Work instructions ▸ What appears from the first line of the data below through the line containing "สำนักพิมพ์ Sugar Beat (131, 748)", both included, should be copied exactly, and nothing else.

╔══

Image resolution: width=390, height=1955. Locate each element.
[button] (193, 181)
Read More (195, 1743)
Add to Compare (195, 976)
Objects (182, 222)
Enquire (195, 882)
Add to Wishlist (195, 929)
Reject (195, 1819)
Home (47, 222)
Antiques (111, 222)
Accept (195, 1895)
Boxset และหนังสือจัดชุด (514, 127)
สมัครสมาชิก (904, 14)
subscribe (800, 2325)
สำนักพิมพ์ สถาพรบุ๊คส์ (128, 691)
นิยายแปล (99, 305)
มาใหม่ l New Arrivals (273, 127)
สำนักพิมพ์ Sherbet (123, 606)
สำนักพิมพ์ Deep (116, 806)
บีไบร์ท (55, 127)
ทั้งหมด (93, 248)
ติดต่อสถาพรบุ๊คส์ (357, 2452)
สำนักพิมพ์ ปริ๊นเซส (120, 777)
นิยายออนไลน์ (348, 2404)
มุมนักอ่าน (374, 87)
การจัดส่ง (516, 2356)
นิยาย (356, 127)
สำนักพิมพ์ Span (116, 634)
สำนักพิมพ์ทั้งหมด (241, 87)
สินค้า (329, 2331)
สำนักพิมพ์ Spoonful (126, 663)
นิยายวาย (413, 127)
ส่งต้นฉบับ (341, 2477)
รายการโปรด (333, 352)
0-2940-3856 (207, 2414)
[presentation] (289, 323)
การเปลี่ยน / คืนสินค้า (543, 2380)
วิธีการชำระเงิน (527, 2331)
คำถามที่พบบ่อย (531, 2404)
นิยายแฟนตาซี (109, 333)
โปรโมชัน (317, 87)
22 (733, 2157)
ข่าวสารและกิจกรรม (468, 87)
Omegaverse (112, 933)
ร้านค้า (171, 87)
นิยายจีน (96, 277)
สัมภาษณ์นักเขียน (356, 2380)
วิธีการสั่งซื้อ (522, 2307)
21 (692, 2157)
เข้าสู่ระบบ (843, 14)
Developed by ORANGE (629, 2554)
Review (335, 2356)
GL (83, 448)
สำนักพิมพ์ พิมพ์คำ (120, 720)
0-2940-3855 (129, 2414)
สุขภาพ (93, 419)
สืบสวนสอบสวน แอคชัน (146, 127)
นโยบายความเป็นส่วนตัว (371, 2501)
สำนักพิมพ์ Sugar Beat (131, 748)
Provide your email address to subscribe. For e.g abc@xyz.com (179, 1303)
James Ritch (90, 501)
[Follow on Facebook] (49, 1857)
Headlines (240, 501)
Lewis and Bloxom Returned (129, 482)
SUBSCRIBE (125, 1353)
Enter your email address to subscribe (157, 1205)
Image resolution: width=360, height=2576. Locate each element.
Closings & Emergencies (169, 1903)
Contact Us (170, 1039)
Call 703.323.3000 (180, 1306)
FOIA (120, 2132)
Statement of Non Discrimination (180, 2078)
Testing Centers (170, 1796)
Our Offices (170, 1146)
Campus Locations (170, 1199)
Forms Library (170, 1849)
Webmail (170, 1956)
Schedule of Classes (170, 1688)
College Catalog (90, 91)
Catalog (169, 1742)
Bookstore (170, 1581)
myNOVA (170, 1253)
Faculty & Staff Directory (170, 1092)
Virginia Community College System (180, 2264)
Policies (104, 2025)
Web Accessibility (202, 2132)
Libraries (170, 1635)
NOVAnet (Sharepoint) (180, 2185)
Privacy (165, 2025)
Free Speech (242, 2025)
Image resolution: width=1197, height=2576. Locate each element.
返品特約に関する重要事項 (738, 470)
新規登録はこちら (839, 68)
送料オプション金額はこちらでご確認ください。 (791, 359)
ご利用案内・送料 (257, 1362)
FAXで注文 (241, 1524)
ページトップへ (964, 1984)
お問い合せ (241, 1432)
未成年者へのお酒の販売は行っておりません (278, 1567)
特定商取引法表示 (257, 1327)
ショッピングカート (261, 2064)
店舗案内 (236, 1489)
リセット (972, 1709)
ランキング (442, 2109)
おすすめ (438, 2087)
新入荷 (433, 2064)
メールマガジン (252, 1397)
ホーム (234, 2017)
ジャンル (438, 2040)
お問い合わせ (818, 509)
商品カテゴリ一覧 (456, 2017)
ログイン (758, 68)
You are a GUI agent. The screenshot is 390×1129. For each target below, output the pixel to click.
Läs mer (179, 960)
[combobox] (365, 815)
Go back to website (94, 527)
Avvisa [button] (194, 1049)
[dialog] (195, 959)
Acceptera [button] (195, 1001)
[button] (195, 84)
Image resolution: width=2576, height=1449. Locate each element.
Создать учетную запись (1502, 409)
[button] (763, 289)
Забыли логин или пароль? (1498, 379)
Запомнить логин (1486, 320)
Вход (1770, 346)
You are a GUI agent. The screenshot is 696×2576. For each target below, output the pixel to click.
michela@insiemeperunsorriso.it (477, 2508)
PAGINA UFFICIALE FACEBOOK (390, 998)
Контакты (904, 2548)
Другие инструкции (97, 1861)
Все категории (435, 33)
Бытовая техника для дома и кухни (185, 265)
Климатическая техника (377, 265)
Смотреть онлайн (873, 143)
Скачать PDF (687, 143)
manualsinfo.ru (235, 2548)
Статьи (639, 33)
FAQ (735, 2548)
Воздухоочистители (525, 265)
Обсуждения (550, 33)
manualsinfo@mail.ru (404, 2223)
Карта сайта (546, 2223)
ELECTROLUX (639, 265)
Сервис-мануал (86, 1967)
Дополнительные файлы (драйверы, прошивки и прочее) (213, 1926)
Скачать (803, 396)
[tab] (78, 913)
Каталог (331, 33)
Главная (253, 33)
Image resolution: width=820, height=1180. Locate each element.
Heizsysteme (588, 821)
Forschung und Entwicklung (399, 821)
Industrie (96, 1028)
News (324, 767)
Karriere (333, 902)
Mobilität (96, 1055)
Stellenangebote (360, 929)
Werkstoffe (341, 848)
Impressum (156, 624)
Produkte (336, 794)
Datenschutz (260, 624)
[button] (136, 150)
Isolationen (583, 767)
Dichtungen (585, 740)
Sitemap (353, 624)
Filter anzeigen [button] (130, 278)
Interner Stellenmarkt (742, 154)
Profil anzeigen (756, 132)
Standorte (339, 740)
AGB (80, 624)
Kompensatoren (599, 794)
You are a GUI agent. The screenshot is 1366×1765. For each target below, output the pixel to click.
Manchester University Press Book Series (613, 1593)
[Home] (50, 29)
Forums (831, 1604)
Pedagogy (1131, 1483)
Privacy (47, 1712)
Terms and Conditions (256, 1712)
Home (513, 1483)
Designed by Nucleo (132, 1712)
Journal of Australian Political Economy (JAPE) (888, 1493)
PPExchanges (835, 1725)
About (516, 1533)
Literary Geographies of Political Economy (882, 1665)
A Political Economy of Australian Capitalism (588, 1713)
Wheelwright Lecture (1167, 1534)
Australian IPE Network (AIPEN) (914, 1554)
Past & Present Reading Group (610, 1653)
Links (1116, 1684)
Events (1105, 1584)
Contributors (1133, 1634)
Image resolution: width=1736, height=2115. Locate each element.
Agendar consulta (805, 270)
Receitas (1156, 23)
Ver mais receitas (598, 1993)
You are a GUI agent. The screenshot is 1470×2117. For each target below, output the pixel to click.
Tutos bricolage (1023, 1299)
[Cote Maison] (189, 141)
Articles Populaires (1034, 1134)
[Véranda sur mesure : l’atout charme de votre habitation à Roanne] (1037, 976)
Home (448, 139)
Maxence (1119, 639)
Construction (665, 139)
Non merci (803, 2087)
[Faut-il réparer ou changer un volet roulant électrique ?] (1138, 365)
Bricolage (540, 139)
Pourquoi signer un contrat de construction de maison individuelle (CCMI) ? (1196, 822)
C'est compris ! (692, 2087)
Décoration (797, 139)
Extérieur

╚══

Solution for this task ▸
Image resolution: width=390, height=1955. Locate each element.
[button] (193, 181)
Read More (195, 1743)
Add to Compare (195, 976)
Objects (182, 222)
Enquire (195, 882)
Add to Wishlist (195, 929)
Reject (195, 1819)
Home (47, 222)
Antiques (111, 222)
Accept (195, 1895)
Boxset และหนังสือจัดชุด (514, 127)
สมัครสมาชิก (904, 14)
subscribe (800, 2325)
สำนักพิมพ์ สถาพรบุ๊คส์ (128, 691)
นิยายแปล (99, 305)
มาใหม่ l New Arrivals (273, 127)
สำนักพิมพ์ Sherbet (123, 606)
สำนักพิมพ์ Deep (116, 806)
บีไบร์ท (55, 127)
ทั้งหมด (93, 248)
ติดต่อสถาพรบุ๊คส์ (357, 2452)
สำนักพิมพ์ ปริ๊นเซส (120, 777)
นิยายออนไลน์ (348, 2404)
มุมนักอ่าน (374, 87)
การจัดส่ง (516, 2356)
นิยาย (356, 127)
สำนักพิมพ์ Span (116, 634)
สำนักพิมพ์ทั้งหมด (241, 87)
สินค้า (329, 2331)
สำนักพิมพ์ Spoonful (126, 663)
นิยายวาย (413, 127)
ส่งต้นฉบับ (341, 2477)
รายการโปรด (333, 352)
0-2940-3856 (207, 2414)
[presentation] (289, 323)
การเปลี่ยน / คืนสินค้า (543, 2380)
วิธีการชำระเงิน (527, 2331)
คำถามที่พบบ่อย (531, 2404)
นิยายแฟนตาซี (109, 333)
โปรโมชัน (317, 87)
22 (733, 2157)
ข่าวสารและกิจกรรม (468, 87)
Omegaverse (112, 933)
ร้านค้า (171, 87)
นิยายจีน (96, 277)
สัมภาษณ์นักเขียน (356, 2380)
วิธีการสั่งซื้อ (522, 2307)
21 (692, 2157)
เข้าสู่ระบบ (843, 14)
Developed by ORANGE (629, 2554)
Review (335, 2356)
GL (83, 448)
สำนักพิมพ์ พิมพ์คำ (120, 720)
0-2940-3855 (129, 2414)
สุขภาพ (93, 419)
สืบสวนสอบสวน แอคชัน (146, 127)
นโยบายความเป็นส่วนตัว (371, 2501)
สำนักพิมพ์ Sugar Beat (131, 748)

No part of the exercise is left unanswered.